Prompt a:
List every distinct username that posts in the bumper respray thread, naming each only once.

Supplied passage:
━━━━━━━━━━

# Birmingham bumper respray



## petemattw (Nov 3, 2008)

Hi folks,

trying to squeeze into my parking spot and I've scuffed the bumper on my car as the *** next to me was right on the line. Never had a problem before and so this has really  me off!

Any personal recommendations for a paint shop in Birmingham/Coventry/Rugby for a Black BMW?

Thanks,

Peter


----------



## RaceGlazer (Jan 10, 2007)

http://www.rehmanandsons.com/

Been there, seen their work and know who they do work for. You can see many examples on their website


----------



## Pauly.22 (Nov 15, 2009)

We just used EB crash repair in sheldon near the Swan island &#55358;&#56738;


----------



## BrummyPete (Jun 10, 2010)

Carsmetics in Sheldon, I've used them myself, and my dad and my uncle on multiple occasions, do an amazing job just be prepared to wait a few weeks before it can be booked in, my dad literally tore the boot off his focus when he reversed it into the garage raised, when they finished with it you couldn't even tell anything had happened 

Sent from my SM-G975F using Tapatalk


----------



## andy__d (Jun 27, 2018)

petemattw said:


> Hi folks,
> 
> trying to squeeze into my parking spot and I've scuffed the bumper on my car as the *** next to me was right on the line. Never had a problem before and so this has really  me off!
> 
> ...


yes,

Learn to park Your car correctly , 
blaming a parked stationary car due to your lack of skill / bad judgment/temper says it all


----------



## petemattw (Nov 3, 2008)

andy__d said:


> yes,
> 
> Learn to park Your car correctly ,
> blaming a parked stationary car due to your lack of skill / bad judgment/temper says it all


and the purpose of this post was.... You're not helping, so what do you gain by making this puerile comment?


----------



## Barbel330 (May 3, 2016)

Same as most of his comments mate, negative and generally un-informed.


----------



## meraredgti (Mar 13, 2011)

Good mate of mine son in law runs this place and it's excellent, enthusiast owned

Auto Craft Specialists
Rea Court, 
40 Trent St, 
Birmingham 
B5 5NL
0121 643 3305


----------

━━━━━━━━━━

Prompt b:
Copy out the part of the rows that opens with the line containing "Label [380, 20]" and closes with the line containing "Find where the", keeping every line unchanged.

(Lines of data)
━━━━━━━━━━

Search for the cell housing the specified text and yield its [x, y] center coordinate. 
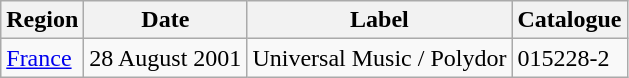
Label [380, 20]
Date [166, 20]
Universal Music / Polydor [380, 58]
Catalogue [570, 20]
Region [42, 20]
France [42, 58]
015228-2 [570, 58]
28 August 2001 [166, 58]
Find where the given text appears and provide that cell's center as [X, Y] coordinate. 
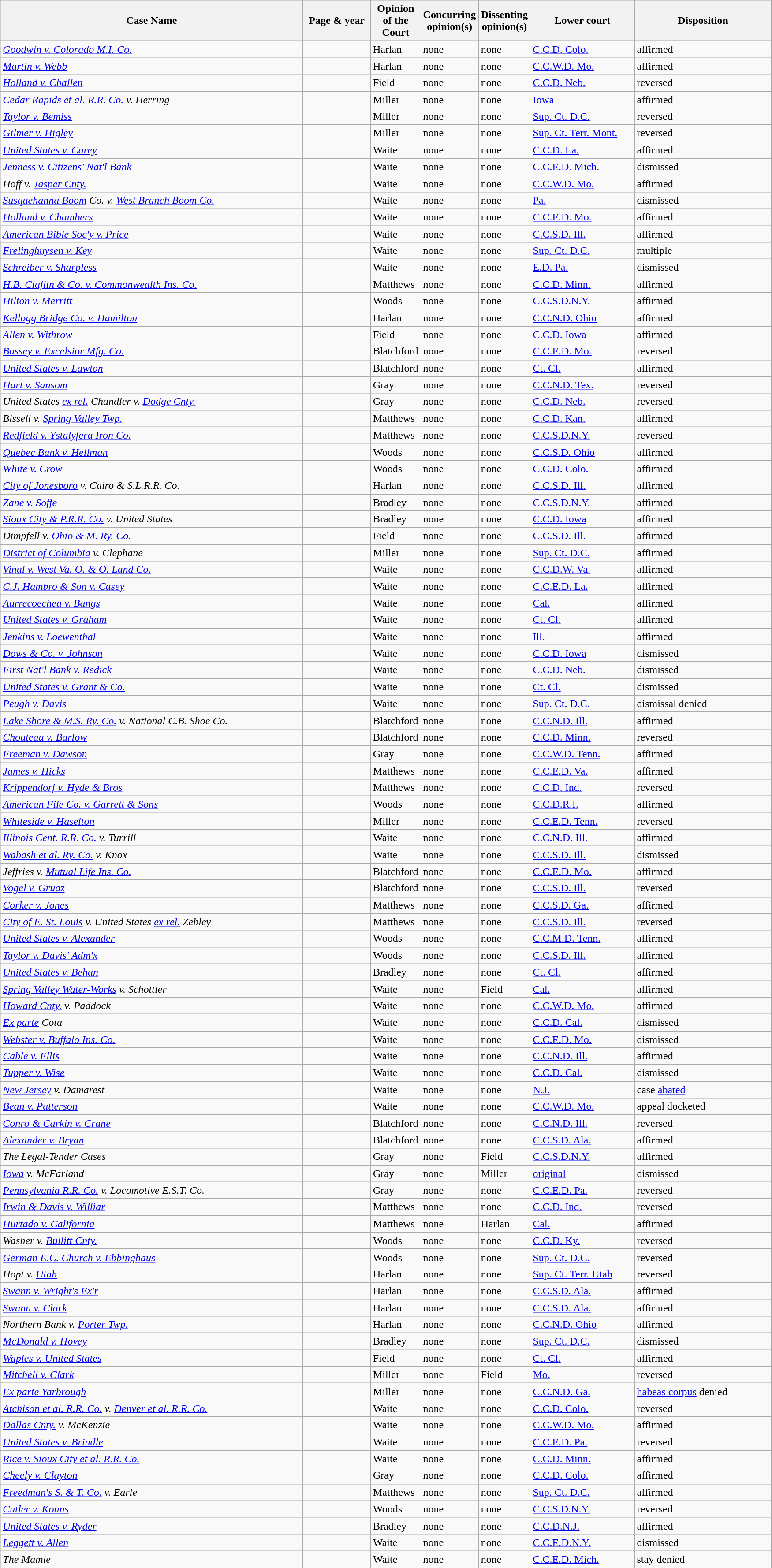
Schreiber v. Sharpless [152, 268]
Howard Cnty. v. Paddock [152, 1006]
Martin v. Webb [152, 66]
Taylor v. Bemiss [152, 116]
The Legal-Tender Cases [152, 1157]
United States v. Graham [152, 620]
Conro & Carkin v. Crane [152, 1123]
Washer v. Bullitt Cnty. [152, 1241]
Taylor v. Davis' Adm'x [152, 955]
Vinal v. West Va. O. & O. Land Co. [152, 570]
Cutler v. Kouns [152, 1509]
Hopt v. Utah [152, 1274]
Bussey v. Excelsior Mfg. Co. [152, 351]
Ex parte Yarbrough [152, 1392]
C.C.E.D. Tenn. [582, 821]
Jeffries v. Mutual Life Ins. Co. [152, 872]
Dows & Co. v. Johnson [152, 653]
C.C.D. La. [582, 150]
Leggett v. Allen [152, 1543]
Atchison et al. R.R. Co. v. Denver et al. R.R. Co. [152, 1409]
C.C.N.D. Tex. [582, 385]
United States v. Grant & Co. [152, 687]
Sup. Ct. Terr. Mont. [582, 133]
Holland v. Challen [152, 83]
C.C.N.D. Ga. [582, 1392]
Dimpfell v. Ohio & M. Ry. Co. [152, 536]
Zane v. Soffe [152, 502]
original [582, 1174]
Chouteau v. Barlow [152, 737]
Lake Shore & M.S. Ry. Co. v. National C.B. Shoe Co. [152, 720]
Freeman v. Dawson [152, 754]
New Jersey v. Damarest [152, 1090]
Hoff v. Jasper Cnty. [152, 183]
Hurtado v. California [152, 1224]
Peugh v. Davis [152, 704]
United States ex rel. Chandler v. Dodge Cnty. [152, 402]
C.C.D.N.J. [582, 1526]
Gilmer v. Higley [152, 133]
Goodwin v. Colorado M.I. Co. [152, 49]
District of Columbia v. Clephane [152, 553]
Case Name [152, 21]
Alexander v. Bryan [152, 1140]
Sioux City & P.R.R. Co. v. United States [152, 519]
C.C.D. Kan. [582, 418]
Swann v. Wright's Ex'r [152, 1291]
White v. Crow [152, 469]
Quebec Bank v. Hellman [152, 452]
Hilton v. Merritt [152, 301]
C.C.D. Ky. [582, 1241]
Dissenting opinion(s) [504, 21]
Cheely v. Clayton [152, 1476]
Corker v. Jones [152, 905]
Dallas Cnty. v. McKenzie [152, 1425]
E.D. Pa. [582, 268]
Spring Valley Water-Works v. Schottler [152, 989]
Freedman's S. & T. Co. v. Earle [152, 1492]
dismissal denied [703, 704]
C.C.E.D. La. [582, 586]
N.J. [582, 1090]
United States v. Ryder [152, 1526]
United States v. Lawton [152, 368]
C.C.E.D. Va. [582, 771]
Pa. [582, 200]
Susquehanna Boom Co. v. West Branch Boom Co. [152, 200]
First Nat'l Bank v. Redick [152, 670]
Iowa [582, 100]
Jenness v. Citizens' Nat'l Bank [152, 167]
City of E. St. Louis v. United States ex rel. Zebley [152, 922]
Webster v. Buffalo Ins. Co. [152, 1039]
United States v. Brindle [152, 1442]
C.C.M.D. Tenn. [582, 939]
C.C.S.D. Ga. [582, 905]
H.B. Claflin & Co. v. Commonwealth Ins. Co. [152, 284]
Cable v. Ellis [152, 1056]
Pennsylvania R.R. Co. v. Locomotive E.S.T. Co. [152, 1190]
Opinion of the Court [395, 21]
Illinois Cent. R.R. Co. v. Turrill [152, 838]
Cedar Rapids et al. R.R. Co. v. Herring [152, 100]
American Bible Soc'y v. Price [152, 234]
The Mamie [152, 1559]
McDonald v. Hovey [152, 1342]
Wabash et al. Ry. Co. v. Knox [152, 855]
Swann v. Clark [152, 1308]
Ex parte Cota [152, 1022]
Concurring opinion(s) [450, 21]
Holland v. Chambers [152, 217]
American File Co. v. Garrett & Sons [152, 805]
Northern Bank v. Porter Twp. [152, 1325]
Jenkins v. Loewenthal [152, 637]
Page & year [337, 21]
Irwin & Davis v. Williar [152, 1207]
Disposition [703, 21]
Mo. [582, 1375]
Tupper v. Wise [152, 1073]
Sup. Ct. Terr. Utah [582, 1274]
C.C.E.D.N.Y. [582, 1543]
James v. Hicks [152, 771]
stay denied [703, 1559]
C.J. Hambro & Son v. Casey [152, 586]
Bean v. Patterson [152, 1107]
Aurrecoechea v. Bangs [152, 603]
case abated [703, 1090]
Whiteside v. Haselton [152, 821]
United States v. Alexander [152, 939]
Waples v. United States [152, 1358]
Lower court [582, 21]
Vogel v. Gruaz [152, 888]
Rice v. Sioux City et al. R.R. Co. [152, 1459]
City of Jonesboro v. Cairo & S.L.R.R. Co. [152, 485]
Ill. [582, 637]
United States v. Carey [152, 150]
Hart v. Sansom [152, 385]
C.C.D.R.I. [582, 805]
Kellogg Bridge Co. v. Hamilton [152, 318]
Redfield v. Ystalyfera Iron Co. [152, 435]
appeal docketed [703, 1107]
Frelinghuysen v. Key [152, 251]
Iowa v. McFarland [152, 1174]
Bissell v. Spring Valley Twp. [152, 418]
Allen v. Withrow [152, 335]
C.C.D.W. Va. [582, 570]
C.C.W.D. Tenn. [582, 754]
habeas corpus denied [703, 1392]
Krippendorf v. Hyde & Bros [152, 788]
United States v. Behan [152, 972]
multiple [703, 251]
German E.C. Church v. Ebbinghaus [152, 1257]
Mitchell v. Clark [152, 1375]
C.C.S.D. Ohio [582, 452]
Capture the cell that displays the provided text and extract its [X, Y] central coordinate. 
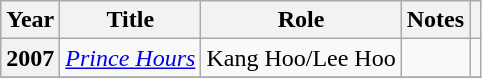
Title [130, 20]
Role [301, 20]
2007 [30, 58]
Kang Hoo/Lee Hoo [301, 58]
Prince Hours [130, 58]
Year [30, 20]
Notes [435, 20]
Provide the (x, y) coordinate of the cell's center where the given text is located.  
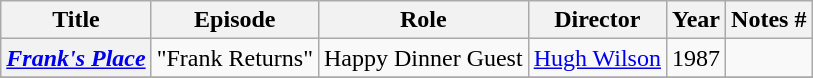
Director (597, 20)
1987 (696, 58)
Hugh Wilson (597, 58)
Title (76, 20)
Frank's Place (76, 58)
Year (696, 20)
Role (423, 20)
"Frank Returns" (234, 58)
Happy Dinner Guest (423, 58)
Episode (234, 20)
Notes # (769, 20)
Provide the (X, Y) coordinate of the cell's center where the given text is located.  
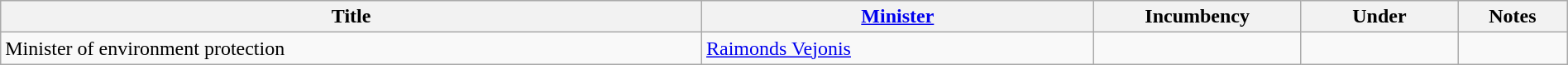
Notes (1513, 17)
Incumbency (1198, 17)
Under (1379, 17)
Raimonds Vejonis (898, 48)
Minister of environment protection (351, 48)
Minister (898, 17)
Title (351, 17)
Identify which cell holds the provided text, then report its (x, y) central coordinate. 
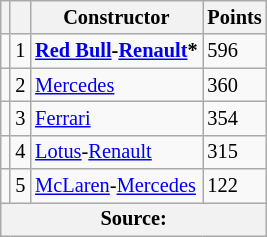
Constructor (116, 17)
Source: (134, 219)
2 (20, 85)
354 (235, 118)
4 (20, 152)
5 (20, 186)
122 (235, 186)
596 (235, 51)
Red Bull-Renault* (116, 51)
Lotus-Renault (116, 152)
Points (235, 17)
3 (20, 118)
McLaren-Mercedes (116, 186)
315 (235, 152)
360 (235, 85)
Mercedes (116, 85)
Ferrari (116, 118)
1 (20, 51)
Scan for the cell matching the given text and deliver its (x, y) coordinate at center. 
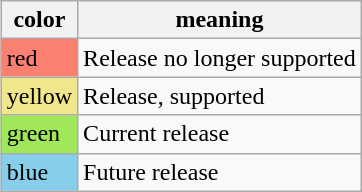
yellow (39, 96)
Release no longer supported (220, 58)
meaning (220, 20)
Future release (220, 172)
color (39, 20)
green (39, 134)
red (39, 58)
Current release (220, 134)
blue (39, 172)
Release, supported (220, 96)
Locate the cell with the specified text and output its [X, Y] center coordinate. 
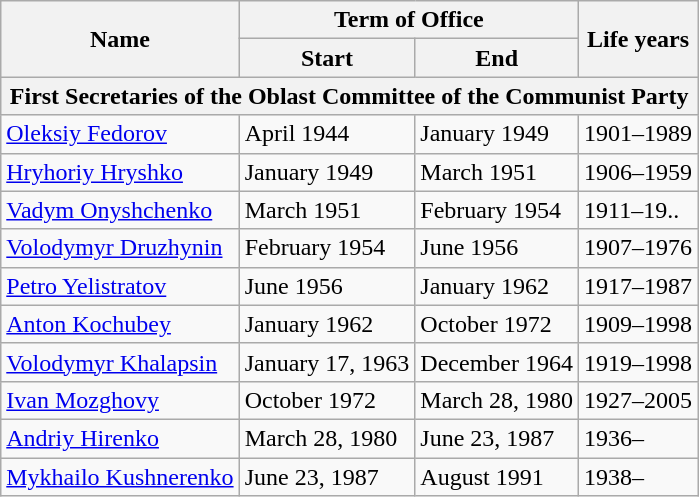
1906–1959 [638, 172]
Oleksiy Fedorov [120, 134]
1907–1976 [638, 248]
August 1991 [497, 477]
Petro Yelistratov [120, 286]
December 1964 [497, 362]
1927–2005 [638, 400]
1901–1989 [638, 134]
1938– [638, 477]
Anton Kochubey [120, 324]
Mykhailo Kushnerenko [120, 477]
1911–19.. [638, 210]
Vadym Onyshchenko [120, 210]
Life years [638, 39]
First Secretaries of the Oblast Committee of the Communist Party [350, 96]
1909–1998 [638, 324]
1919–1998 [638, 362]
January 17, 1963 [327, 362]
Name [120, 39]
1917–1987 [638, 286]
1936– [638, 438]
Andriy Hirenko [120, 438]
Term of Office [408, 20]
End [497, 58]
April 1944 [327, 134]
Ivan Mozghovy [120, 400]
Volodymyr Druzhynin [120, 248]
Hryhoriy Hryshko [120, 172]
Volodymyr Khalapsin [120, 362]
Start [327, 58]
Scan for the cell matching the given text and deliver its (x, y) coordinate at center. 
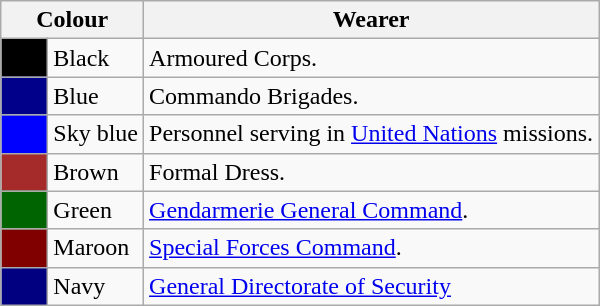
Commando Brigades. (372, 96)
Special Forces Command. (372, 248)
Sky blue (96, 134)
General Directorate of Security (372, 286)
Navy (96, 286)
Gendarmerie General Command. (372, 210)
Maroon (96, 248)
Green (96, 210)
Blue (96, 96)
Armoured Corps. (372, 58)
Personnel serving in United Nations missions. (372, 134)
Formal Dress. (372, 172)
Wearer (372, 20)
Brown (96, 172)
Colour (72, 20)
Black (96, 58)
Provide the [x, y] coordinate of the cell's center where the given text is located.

━━━━━━━━━━

Complete response a:
petemattw, RaceGlazer, Pauly.22, BrummyPete, andy__d, Barbel330, meraredgti

Complete response b:
Label [380, 20]
Date [166, 20]
Universal Music / Polydor [380, 58]
Catalogue [570, 20]
Region [42, 20]
France [42, 58]
015228-2 [570, 58]
28 August 2001 [166, 58]
Find where the given text appears and provide that cell's center as [X, Y] coordinate. 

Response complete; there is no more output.